Re: [PATCH 2/2] trace2: randomize/timestamp trace2 targets

Jeff Hostetler <git@xxxxxxxxxxxxxxxxx> · Fri, 15 Mar 2019 14:39:47 -0400

On 3/13/2019 7:49 PM, Ævar Arnfjörð Bjarmason wrote:

On Thu, Mar 14 2019, Josh Steadmon wrote:

When the value of a trace2 environment variable contains instances of
the string "%ISO8601%", expand them into the current UTC timestamp in
ISO 8601 format.

Any reason not to just support feeding the path to strbuf_addftime(), to
e.g. support a daily/hourly log?

When the value of a trace2 environment variable is an absolute path
referring to an existing directory, write output to randomly-named
files under the given directory. If the value is an absolute path
referring to a non-existent file and ends with a dash, use the value as
a prefix for randomly named files.

The random filenames will consist of the value of the environment
variable (after potential timestamp expansion), followed by a 6
character random string such as would be produced by mkstemp(3).

This makes it more convenient to collect traces for every git
invocation by unconditionally setting the relevant trace2 envvar to a
constant directory name.

Hrm, api-trace2.txt already specifies that the "sid" is going to be
unique, couldn't we just have some mode where we use that?

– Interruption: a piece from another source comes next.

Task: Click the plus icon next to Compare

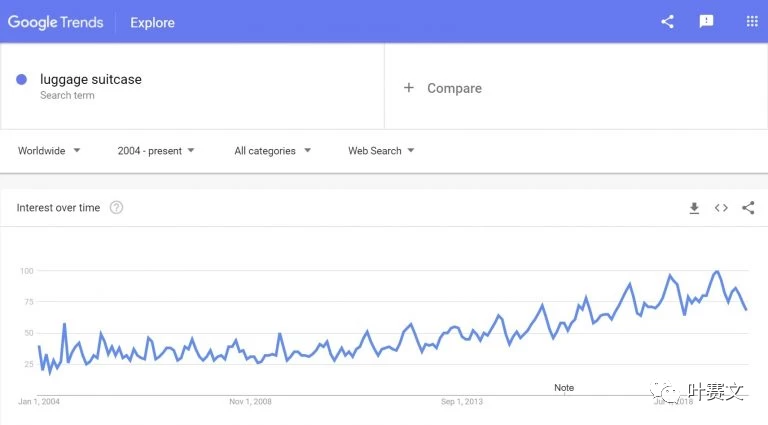Action: [408, 88]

But then of course when we have nested processes will contain slashes,
so we'd either run into deep nesting or need to munge the slashes, in
which case we might bump against a file length limit (although I haven't
seen process trees deeper than 3-4).

Using the "sid" would be a good place to start.  Just take the final
component in the string (after the last slash or the whole sid if there
are no slashes).  That will give you a filename with microseconds since
epoch of the command's start time and the PID.

That should be unique, should not require random strings, and not go
deep in the filesystem.  And it will let you correlate files between
child and parent commands, if you need to.

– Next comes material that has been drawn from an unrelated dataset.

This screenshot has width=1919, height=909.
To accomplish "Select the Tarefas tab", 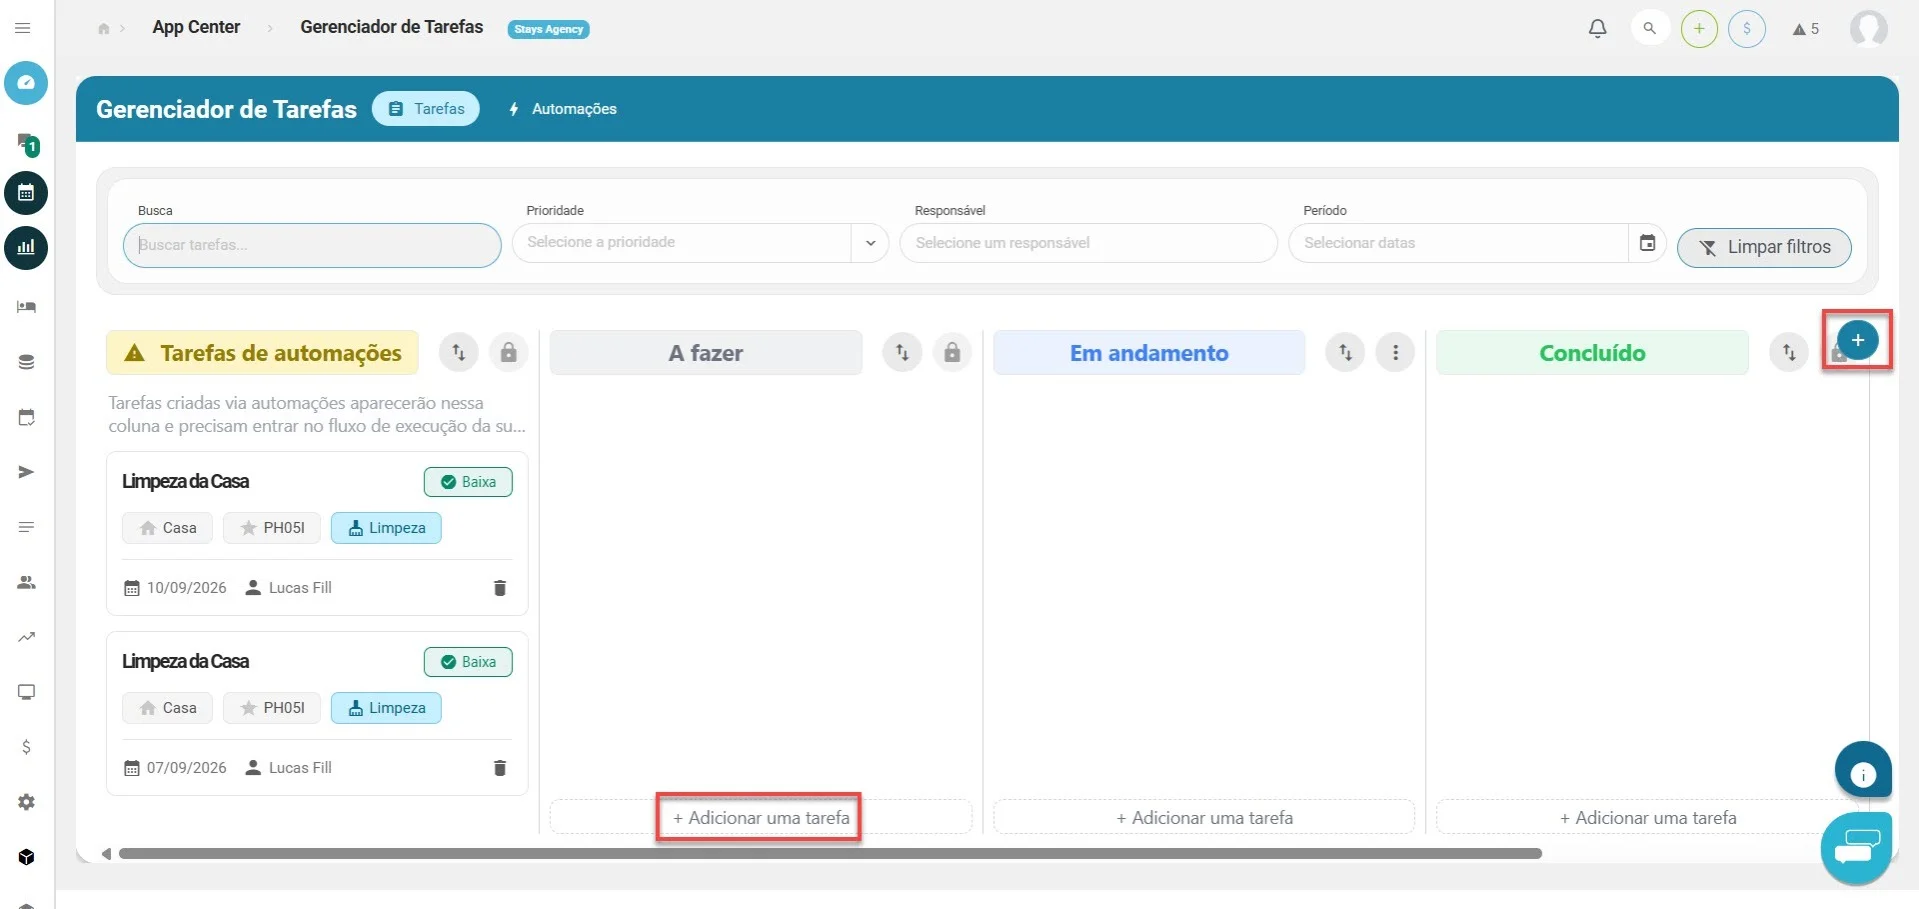I will tap(426, 109).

So maybe if GIT_TR2_* is set to a directory, we append the final portion
of the "sid" and create a file inside that directory.

Just to pry about the use-case since I'm doing similar collecting, why
are you finding this easier to process?

With the current O_APPEND semantics you're (unless I've missed
something) guaranteed to get a single process tree in nested order,
whereas with this they'll all end up in separate files and you'll need
to slurp them up, sort the whole thing and stitch it together yourself
without the benefit of stream-parsing it where you can cheat a bit
knowing that e.g. a "reflog expire" entry is always coming after the
corresponding "gc" that invoked it.

Yes, with O_APPEND, you should get a series of events as they happen
on the system all properly interleaved.  And see concurrent activity.
This file should let you grep to see individual processes if you want
to.

Routing each command to a different file is fine if you want, but
that opens you up to having to manage and delete them.

Whether to have 1 file (with occasional rotation) or 1 file-per-command
depends, I guess, on how you want to process them.

I'm routing the Trace2 data to a named-pipe/socket and have a daemon
collecting and filtering, so I have a single pathname for output and
yet get the per-file stream handling that I think Josh is looking for.

Thanks,
Jeff